Mit dem sogenannten Body-Mass-Index (BMI) schätzt man ein, ob ein Mensch unter-, normal- oder übergewichtig ist. Berechnet wird der BMI durch den Quotienten aus Gewicht in kg und Körpergröße in m2. Laut Bundeszentrale für gesundheitliche Aufklärung (BZgA) steht ein Wert von unter 18,5 für Untergewicht, ein BMI zwischen 18,5 und 24,9 für Normalgewicht und ein Wert von über 25 für Übergewicht. Menschen mit einem BMI von über 30 werden als adipös eingestuft.

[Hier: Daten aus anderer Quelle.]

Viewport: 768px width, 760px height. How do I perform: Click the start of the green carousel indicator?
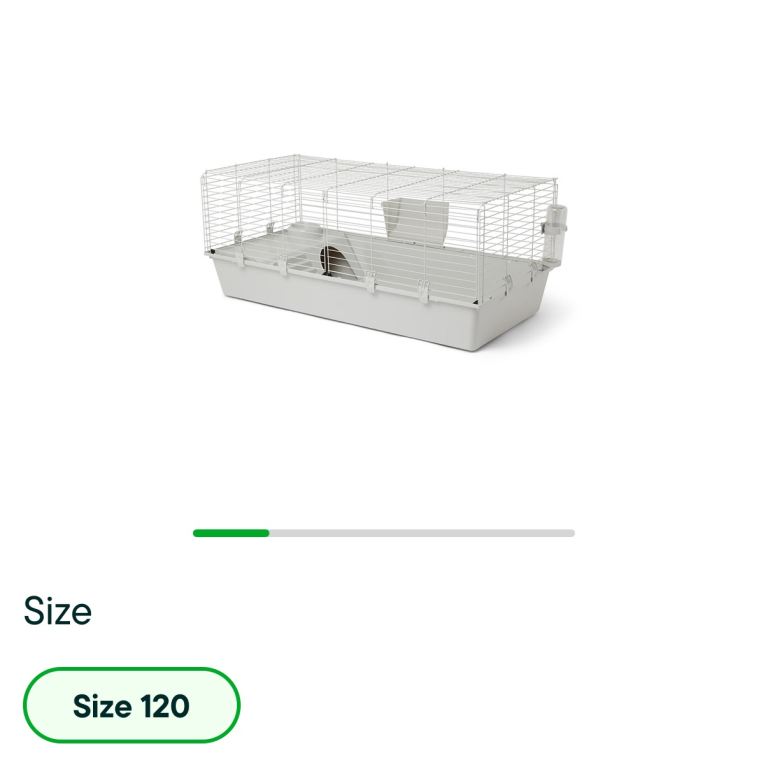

Die genannten Werte gelten ab dem 18. Lebensjahr. Sie können jedoch in Bezug auf Geschlecht und Alter variieren. Im höheren Alter wird zum Beispiel ein höherer BMI als normal betrachtet. So rät zum Beispiel die Deutsche Adipositas-Gesellschaft (DAG) älteren Menschen mit einem BMI zwischen 25 und 29,9, ihr Gewicht zu halten oder nur geringfügig zu senken. Kritiker bemängeln, dass der BMI ausschließlich das Körpergewicht und nicht das Verhältnis von Körperfett- und Muskelmasse berücksichtigt.
Übergewicht und Endoprothesen
Für Übergewichtige, die aufgrund einer fortgeschrittenen Arthrose einen künstlichen Gelenkersatz benötigen, können sich Probleme ergeben. Daher wird betroffenen Patienten dringend geraten, vor der Operation ihr Gewicht zu reduzieren. Denn zum einen ist das Gelenk aufgrund der größeren Fettschicht, durch die sich der Operateur zunächst durcharbeiten muss, deutlich schwerer zugänglich. Zum anderen führt die größere Zahl an Pfunden dazu, dass nach dem Eingriff ein erhöhtes Infektionsrisiko besteht und Wundheilungsstörungen auftreten. Aber auch, wenn das Implantat erfolgreich eingesetzt wurde, ist das Risiko einer späteren Komplikation bei adipösen Patienten höher als bei Normalgewichtigen. Dazu trägt vor allem die massive Belastung bei, der die Endoprothese ausgesetzt ist. Die Folge ist ein schnellerer Verschleiß oder eine häufigere Lockerung, sodass öfter ein Revisionseingriff durchgeführt werden muss.
Für Mediziner sind die genannten Risiken mit zum Teil nicht geringen Herausforderungen verbunden, welche nur durch eine umfassende Vorbereitung, spezialisierte chirurgische Techniken und eine nachhaltige Nachsorge gemeistert werden können.